* [QUOTED PASSAGE]:
════════

Acting Hamilton Police Services Sergeant Walter Johnston said investigators originally thought alcohol was a factor.
"But investigation found alcohol was not a factor. Excessive speed was also not a factor," Sgt. Johnston said.
As he described it, the driver turned left from Olympic Drive through the intersection and directly onto the pedestrian path instead of Cootes Drive itself.
Early in the morning of April 19, McMaster student and Dundas resident Jennifer Skingley took a break from studying for final exams to take her family dog for a walk.
By 12:03 a.m., she was taken to hospital suffering from a concussion and neck injuries. Ms. Skingley was apparently home by last week, but still suffering headaches and will need further tests. Her father, Malcolm Skingley, a Dundas resident, raised concerns about the lack of safety barriers between the roadway and paved path.
"I see a lot of people, seniors and people with children, walking on that path," Mr. Skingley said.
There is in fact no barrier preventing vehicles from driving through the Cootes-Olympic intersection and onto the paved Cootes Drive Trail, and nothing to separate the trail from the other two lanes of traffic on Cootes Drive.
Only a couple of signs facing walkers and bikers indicate vehicles are not permitted.
Much of the 2.5-kilometre long paved trail runs directly along the south side of Cootes Drive, where the posted speed limit is 80 km-h, with no protective barrier between traffic and the trail.
Mr. Skingley said the City of Hamilton should be pressured into making safety improvements along Cootes Drive and the paved trail to prevent vehicles from accessing it.
City staff was apparently not aware of the accident. A couple of parks department staff members who oversee planning and maintenance of Hamilton trails, including Cootes Drive Trail, said they were not aware of any problems near the intersection of Cootes and Olympic Drive, or previous instances of vehicles turning onto the pathway from Olympic Drive.
"No vehicles are allowed on any parkland or trails under the the park bylaws, except city service vehicles and (Emergency Medical Service), unless granted permission by the City," said Al Dore, manager of parks operations and maintenance.

════════

* [LISTED RECORDS]:
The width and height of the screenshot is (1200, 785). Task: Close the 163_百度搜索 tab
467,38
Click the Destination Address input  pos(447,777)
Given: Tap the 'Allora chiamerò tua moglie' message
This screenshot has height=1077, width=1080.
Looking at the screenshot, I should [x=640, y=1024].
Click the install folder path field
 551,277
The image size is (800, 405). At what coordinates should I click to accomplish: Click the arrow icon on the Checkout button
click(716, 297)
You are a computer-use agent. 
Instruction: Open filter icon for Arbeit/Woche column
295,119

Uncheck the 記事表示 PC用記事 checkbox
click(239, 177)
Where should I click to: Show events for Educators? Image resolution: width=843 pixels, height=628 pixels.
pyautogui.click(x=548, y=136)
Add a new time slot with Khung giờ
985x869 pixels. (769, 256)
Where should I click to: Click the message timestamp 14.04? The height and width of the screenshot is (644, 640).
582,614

════════

* [WHAT YOU ARE ASKED TO DO]:
Quote the stretch of the Cootes Drive trail article from "Mr. Skingley said the" through "from accessing it.", copying it word for word.

* [EXERCISE RESPONSE]:
Mr. Skingley said the City of Hamilton should be pressured into making safety improvements along Cootes Drive and the paved trail to prevent vehicles from accessing it.